Cotonou : la première ville du Bénin présente a priori une situation plus enviable : 98,9% des habitants y ont accès à l’eau potable. Mais seuls 43,6% ont l’eau courante à la maison, fournie par la Société Nationale des Eaux du Bénin (SONEB). Le reste de la population achète l’eau par seaux d’eau chez des voisins qui ont l’eau courante. Cela implique donc de nombreuses contraintes pour les femmes, les principales concernées par cette tâche. Le besoin d’extension du réseau d’eau courante se fait pressant, d’autant plus que la ville connaît un boom démographique important. De lourds investissements en perspectives…

Dakar : selon le sociologue Moussa Diop, la capitale sénégalaise fournit un exemple intéressant de volontarisme politique en faveur de l’accès à l’eau. Deux plans d’investissements, le Projet Sectoriel Eau (PSE, 1996-2003, 216 milliards de FCFA) et le Plan Sectoriel à Long Terme (PELT, 2003-2007, 300 milliards FCFA), financés par des bailleurs de fonds internationaux avec pour chef de file la Banque mondiale (44%) et l’Agence française de développement (28%), ont permis d’augmenter la production d’eau potable de 83% entre 1996 et 2006 à Dakar, et d’y augmenter le nombre de clients de la Société des eaux (SDE, l’Etat en étant l’actionnaire majoritaire) de 60%. Dorénavant, 76% des Dakarois ont un branchement privé.
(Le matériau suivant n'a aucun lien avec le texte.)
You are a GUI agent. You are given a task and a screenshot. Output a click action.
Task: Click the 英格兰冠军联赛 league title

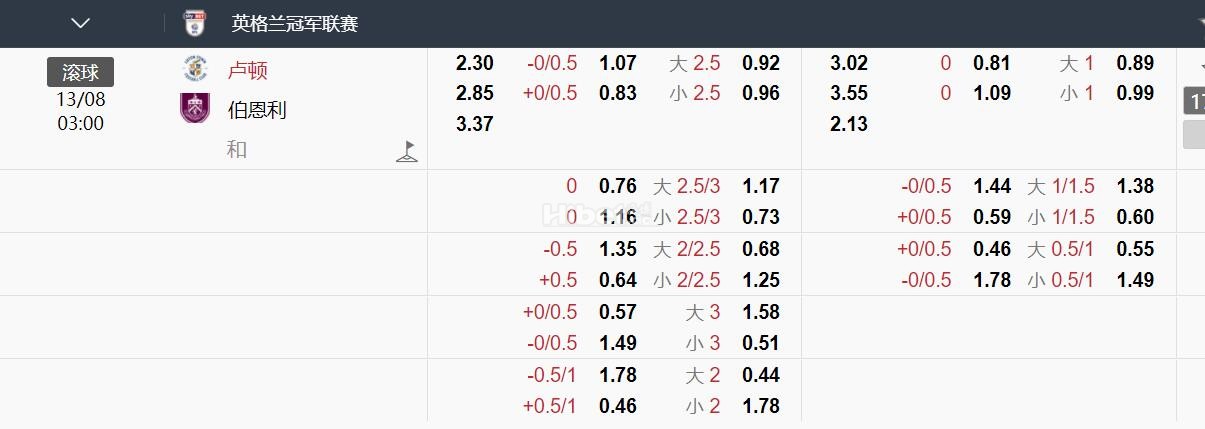[295, 23]
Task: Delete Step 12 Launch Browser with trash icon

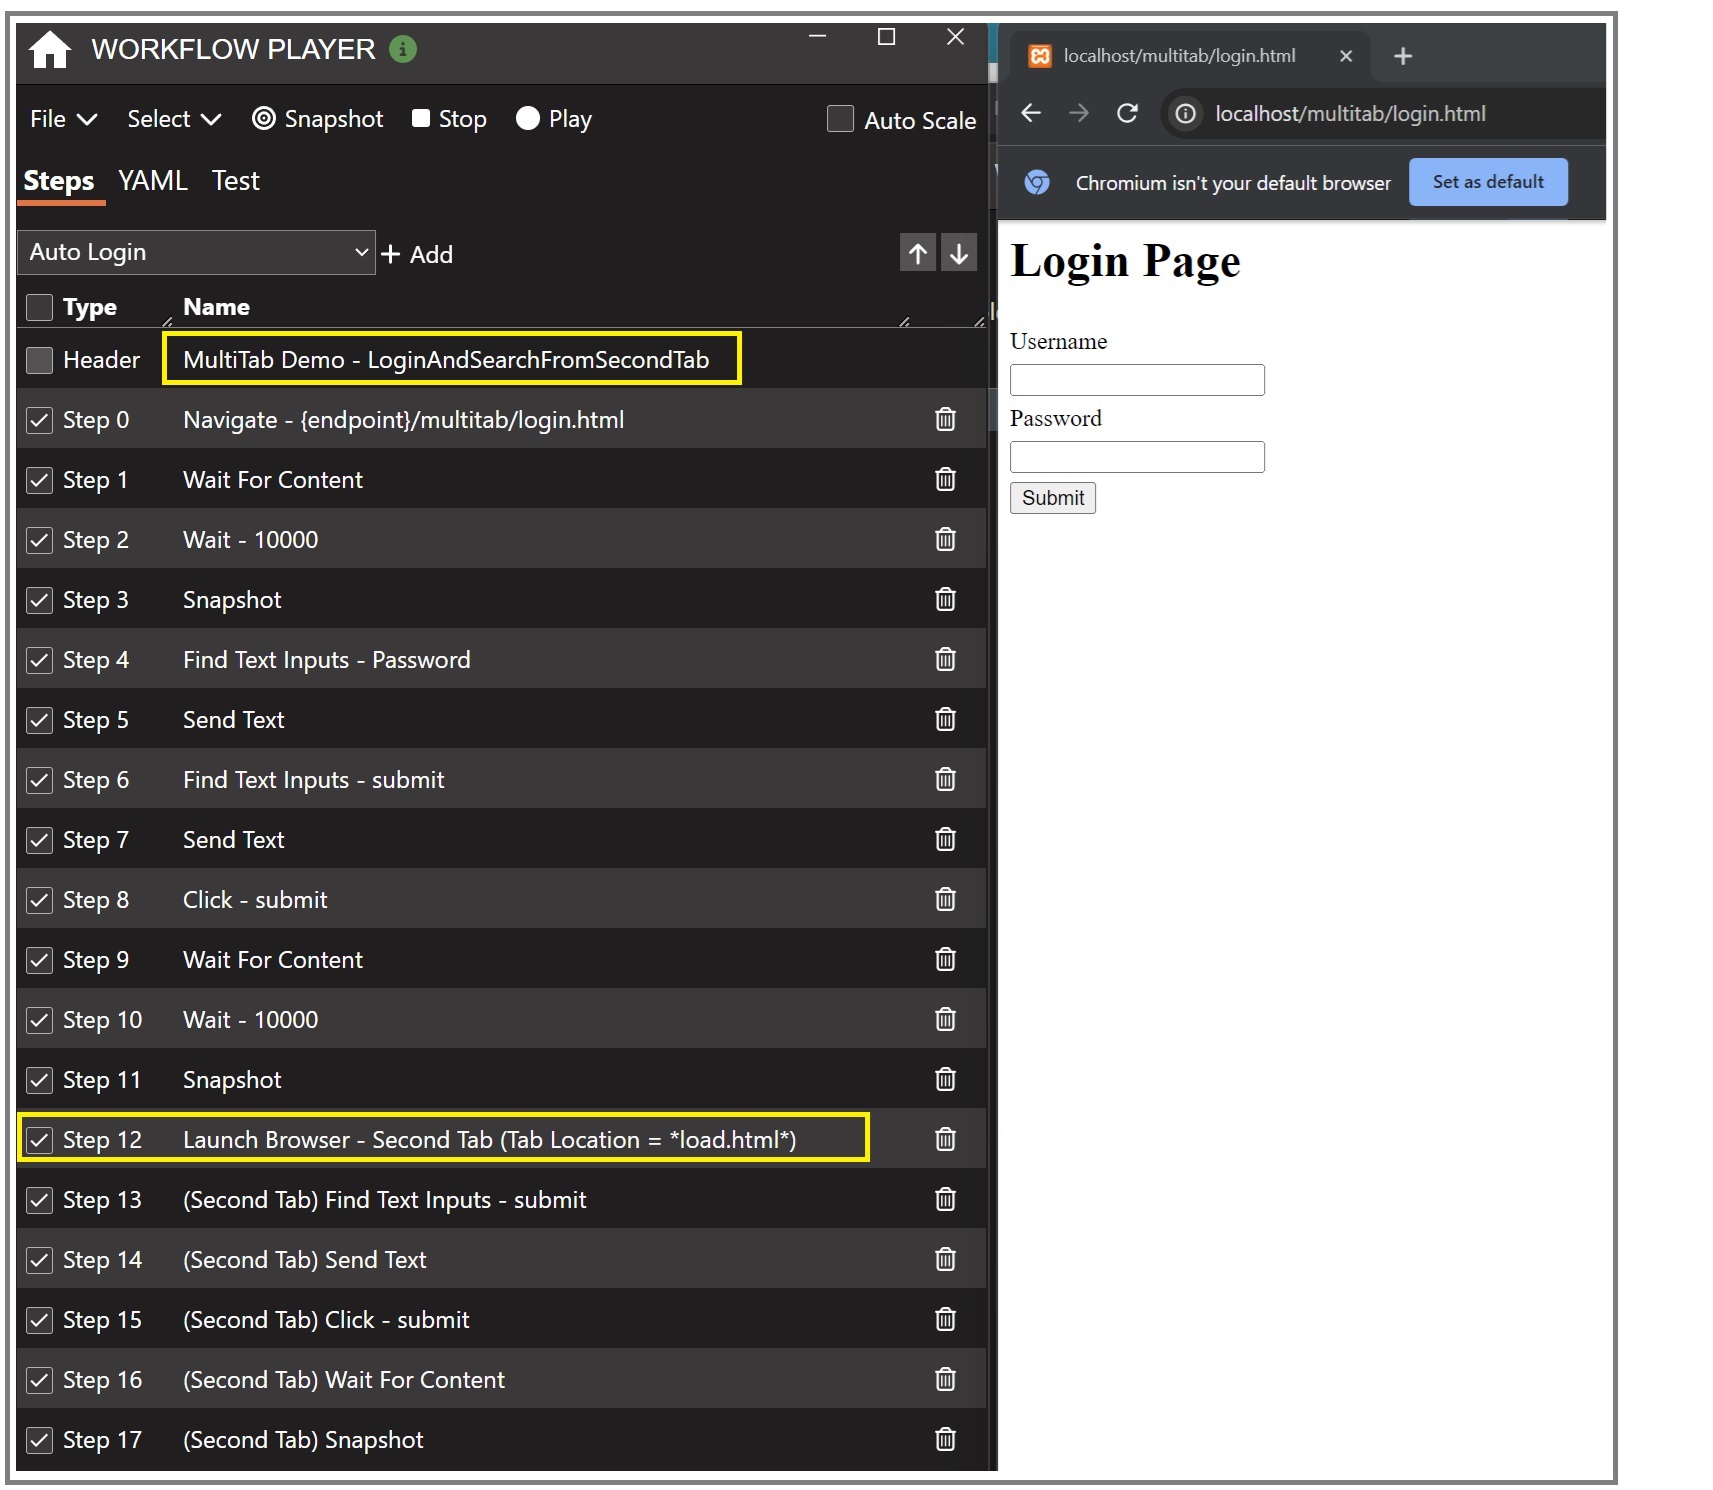Action: pos(944,1140)
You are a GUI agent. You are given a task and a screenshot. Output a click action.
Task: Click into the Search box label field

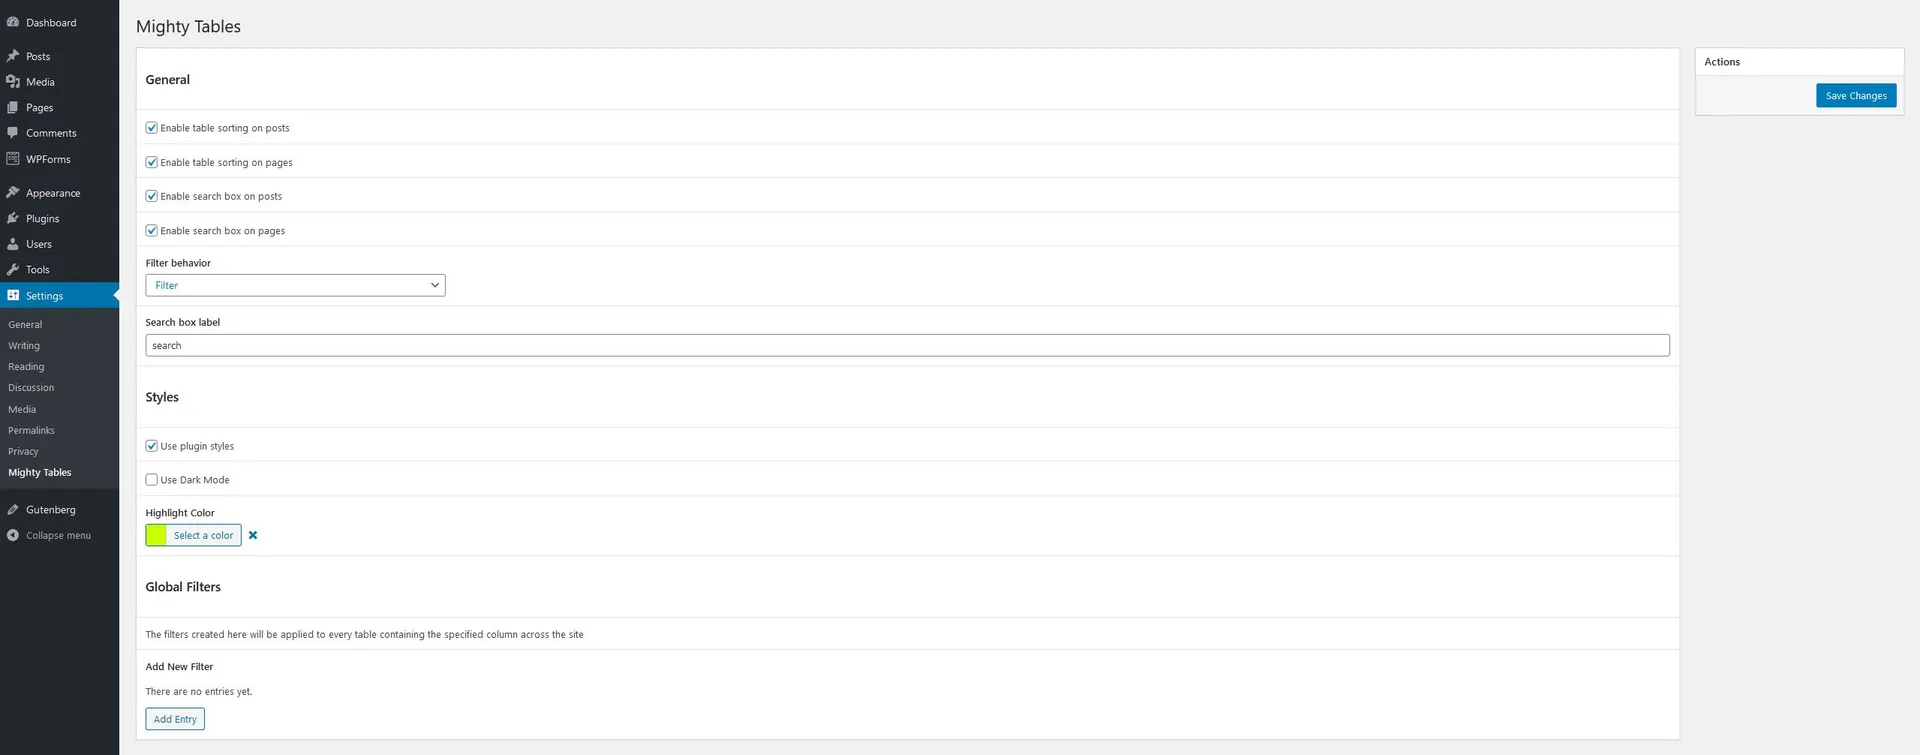pyautogui.click(x=906, y=345)
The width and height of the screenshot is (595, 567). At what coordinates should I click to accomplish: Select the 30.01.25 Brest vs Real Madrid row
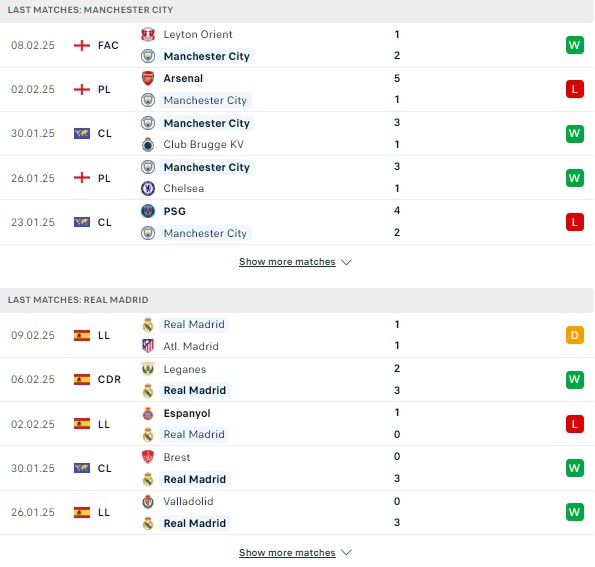click(x=298, y=468)
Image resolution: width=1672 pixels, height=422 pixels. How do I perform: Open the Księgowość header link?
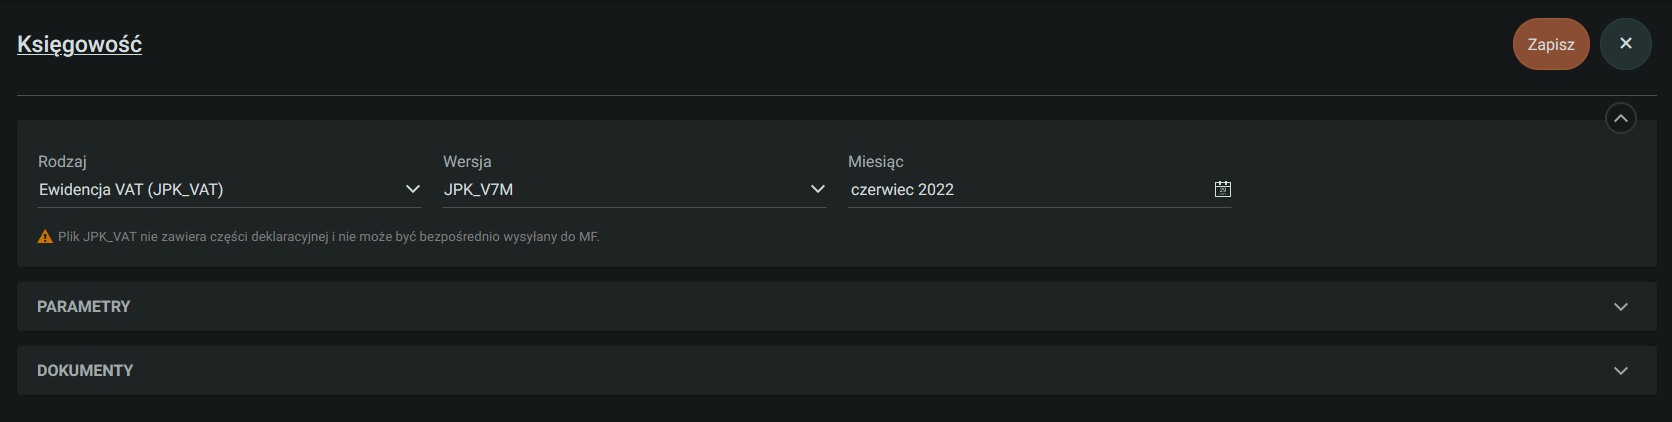[x=79, y=44]
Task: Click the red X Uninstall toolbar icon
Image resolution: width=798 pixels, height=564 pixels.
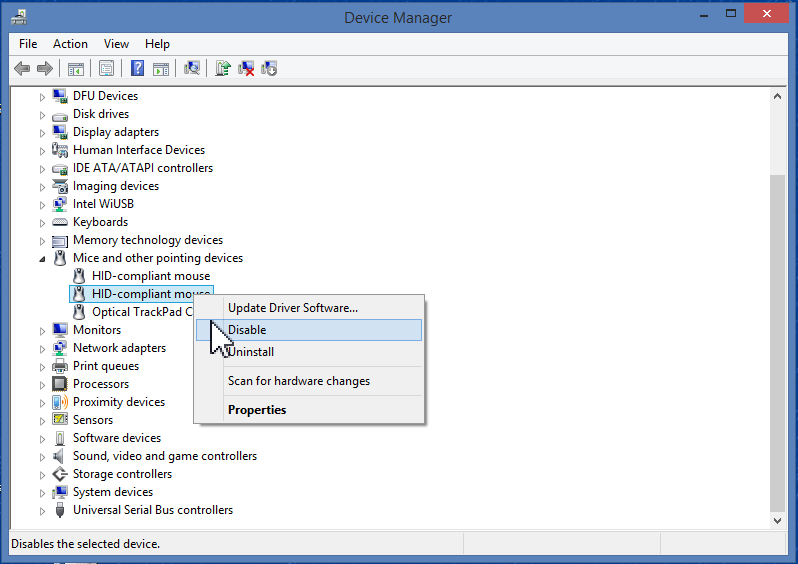Action: pyautogui.click(x=246, y=68)
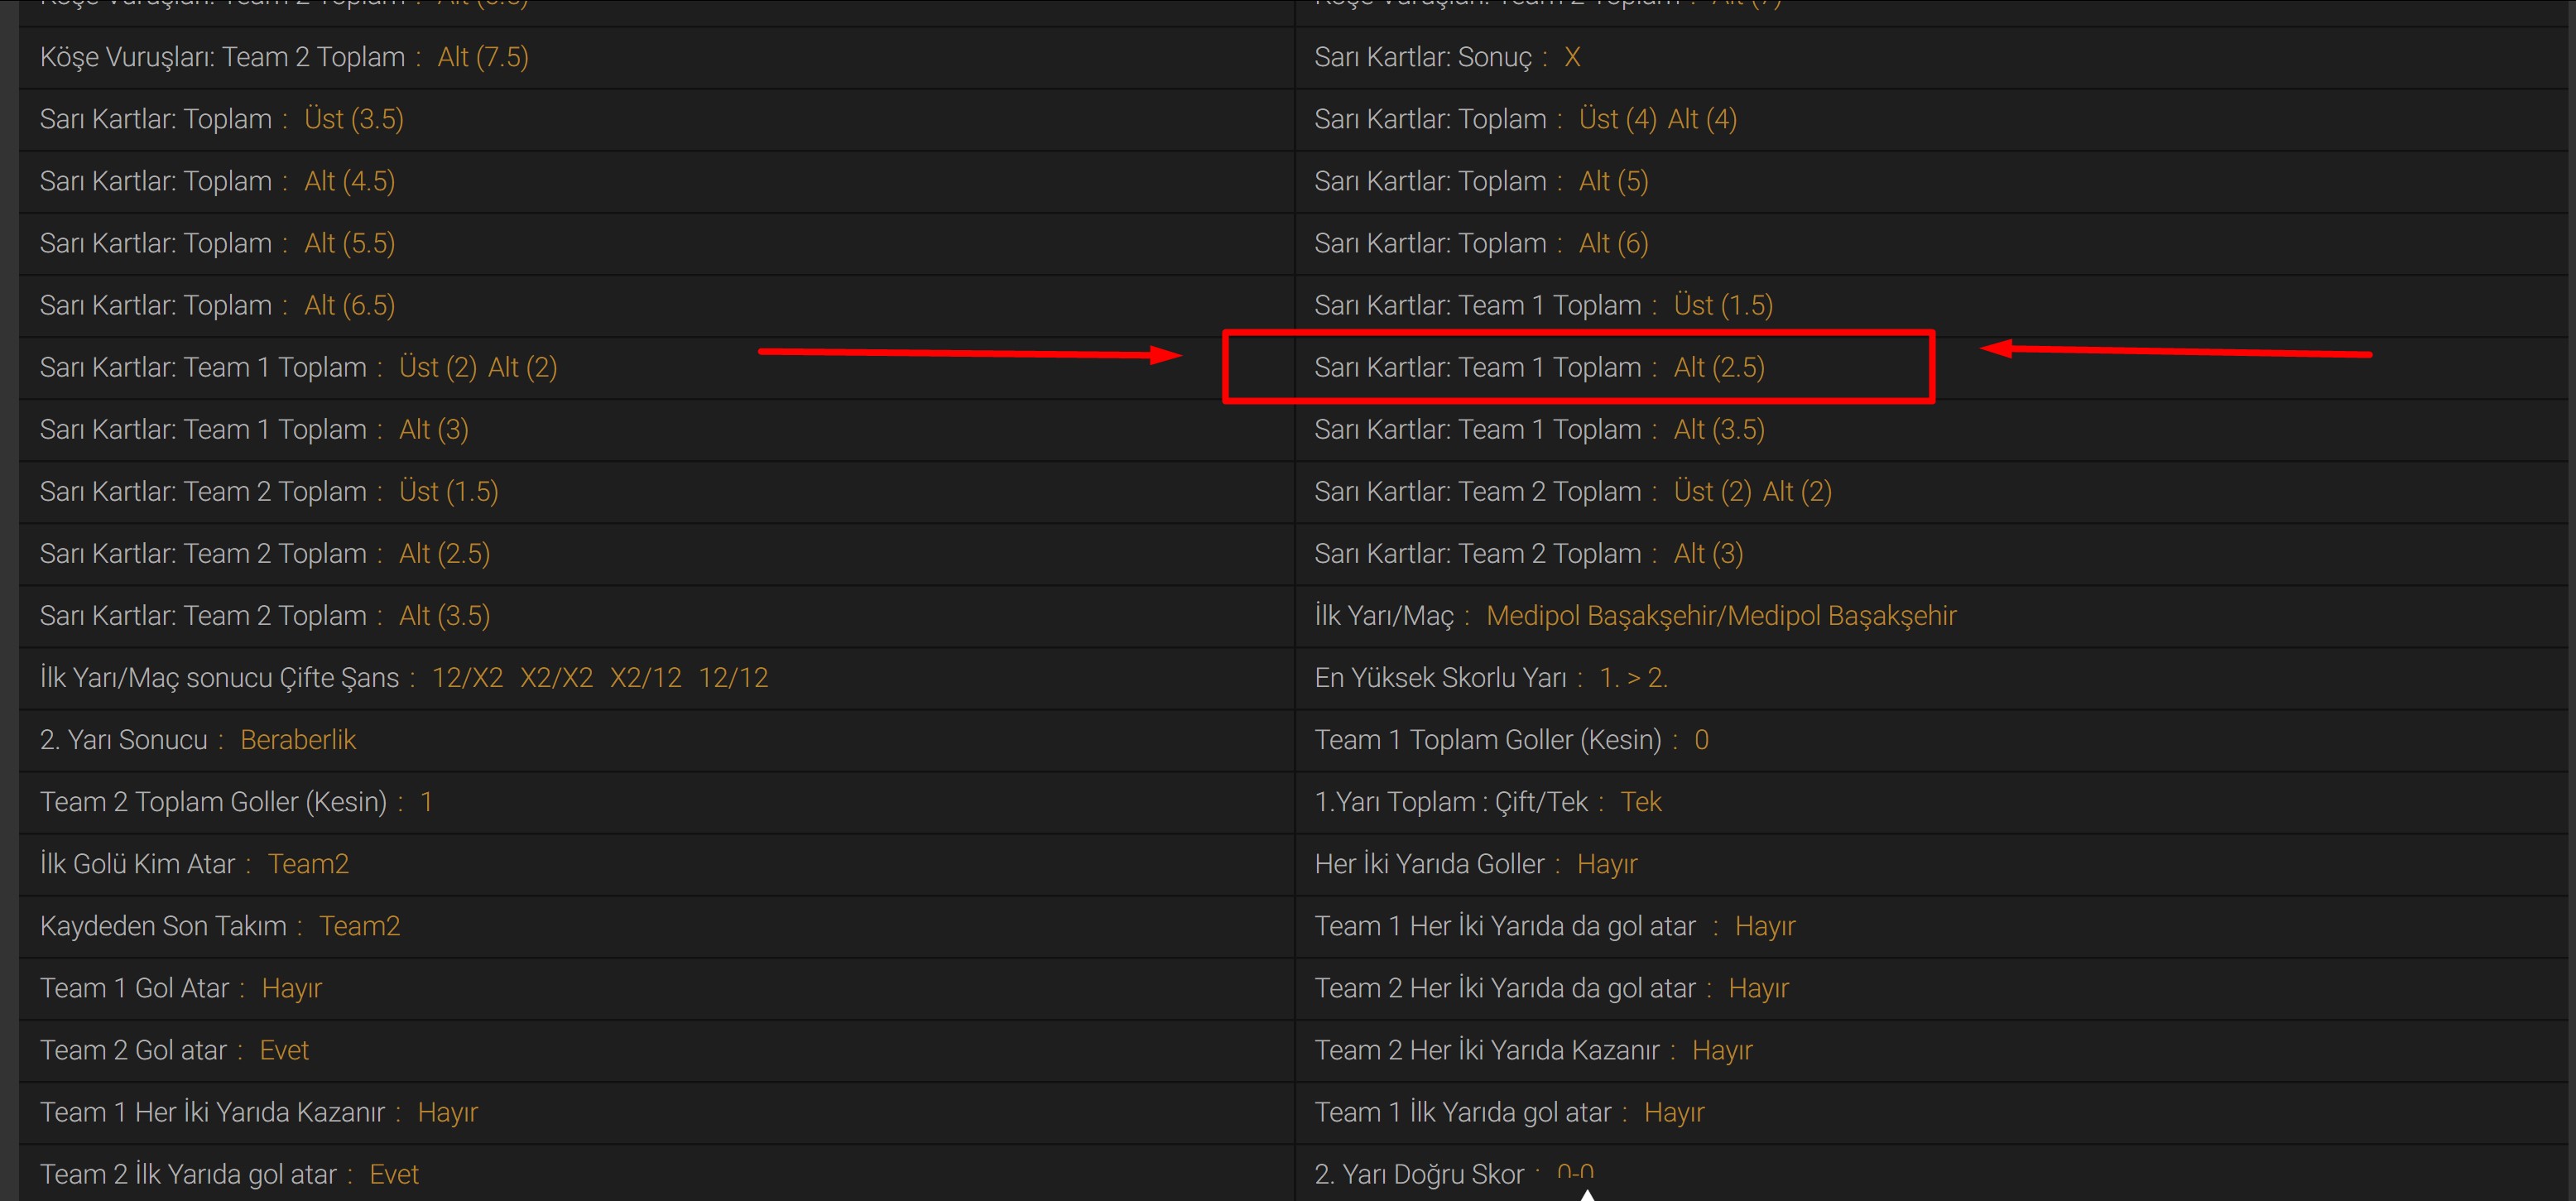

Au-delà de cet effort d’extension du réseau de distribution, la SDE se singularise par son action sociale : les tarifs diffèrent selon les revenus des consommateurs. « Le Sénégal, comme la plupart des pays en développement, a choisi d’adopter une tarification progressive de l’eau potable qui dépend du volume d’eau consommé. Pour les abonnés domestiques, le système de tarification comporte trois tranches – tranche sociale, tranche pleine (ou normale) et tranche dissuasive – pour les lesquelles le tarif varie dans un rapport de un à quatre : 191,32 de francs CFA/m3 dans la première et 788,67 de francs CFA/m3 dans la troisième. », (Moussa Diop). Concrètement, la tranche sociale est subventionnée par l’Etat à hauteur de 60%.
Malgré tous ces efforts, les banlieues dakaroises (Pikine Guinaw rails,Thiaroye, Grand Yoff, etc.) souffrent toujours d’importants problèmes d’accès à l’eau, de coupures d’eau récurrentes. Les constructions anarchiques, en dehors de toute planification urbaine, rajoutent au problème du raccordement au réseau d’eau courante. Et les projections démographiques indiquent que dès 2015, le réseau actuel ne sera plus en mesure de répondre à la demande en eau des Dakarois. En considérant le statut privilégié au Sénégal de la capitale dans son accès à l’eau courante, on mesure l’étendue des défis qui se posent aux planificateurs publics.